• INSTRUCTION
Transcribe the passage on the distribution of the mean from "Here on the" up to and including "corresponding distribution functions.".

• PASSAGE GIVEN
Distribution of the Mean from a Non-normal Distribution

Many situations of interest are modeled not by normal random variables, but by others that are non particularly close to normal.   We have seen examples where it makes sense to use Bernoulli, or geometric, or Poisson random variables.   These are discrete, and their densities look nothing like those of normal random variables.   But it is a remarkable fact that even in these cases, for sufficiently large values of   $n$   we have that   $\bar{X}_n$   is well approximated by normal distributions.   Moreover, this fact does not depend on the random variable   $X$   with which we start.   All that matters is that   $X$   have a mean   $\mu$   and a variance   $\sigma^2\;$ .   That is, if random variable   $X$   has a mean   $\mu$   and a variance   $\sigma^2\,$ , then as   $n\to\infty$   the distribution of   $\bar{X}_n$   tends toward a normal distribution.   This is a powerful fact, and allows for many important applications.   It turns out to be so important that it is given a special, rather high-falutin’ name.

Central Limit Theorem: (CLT) Let   $X$   be a random variable having mean   $\mu$   and a variance   $\sigma^2\;$ .   Consider the random variable
$$ Y_n =\frac{\bar{X}_n -\mu}{\frac{\sigma}{\sqrt{n}}} \;\text{.} $$
As   $n\to\infty\,$ , the distribution function of   $Y_n$   approaches the standard normal distribution function   $Z_{0,1}\;$ .   This is to be interpreted as saying that (for any   $a, b\in\mathbb{R}\,$ ) the probability of   $\displaystyle{ Y_n }$   takes on values between   $a$   and   $b$   becomes ever closer to the probability that   $\displaystyle{ Z_{0,1} }$   takes on values between   $a$   and   $b\;$ .

Here on the left is an image of the density function of   $Y_{25}$   and the standard normal density function   $Z_{0,1}$   in the case where   $X$   has distribution   ${\rm Bernoulli}\left( \frac{1}{3} \right)\;$ .   On the right are the graphs of the corresponding distribution functions.

comparison of average of 25 independent identical Bernoulli trials (less the mean and divided by the standard deviation of this average) with the standard normal density
comparison of average of 25 independent identical Bernoulli trials (less the mean and divided by the standard deviation of this average) with the standard normal density

A proof of the CLT would take us on a substantial detour, and so a sketch will be available as a drop-down addendum in the future.   For now, we take the theorem as fact without justification.

• SUPPLIED DATA
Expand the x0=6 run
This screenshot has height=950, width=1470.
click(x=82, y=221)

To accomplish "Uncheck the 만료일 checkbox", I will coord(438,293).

• WRITTEN REPLY
Here on the left is an image of the density function of   $Y_{25}$   and the standard normal density function   $Z_{0,1}$   in the case where   $X$   has distribution   ${\rm Bernoulli}\left( \frac{1}{3} \right)\;$ .   On the right are the graphs of the corresponding distribution functions.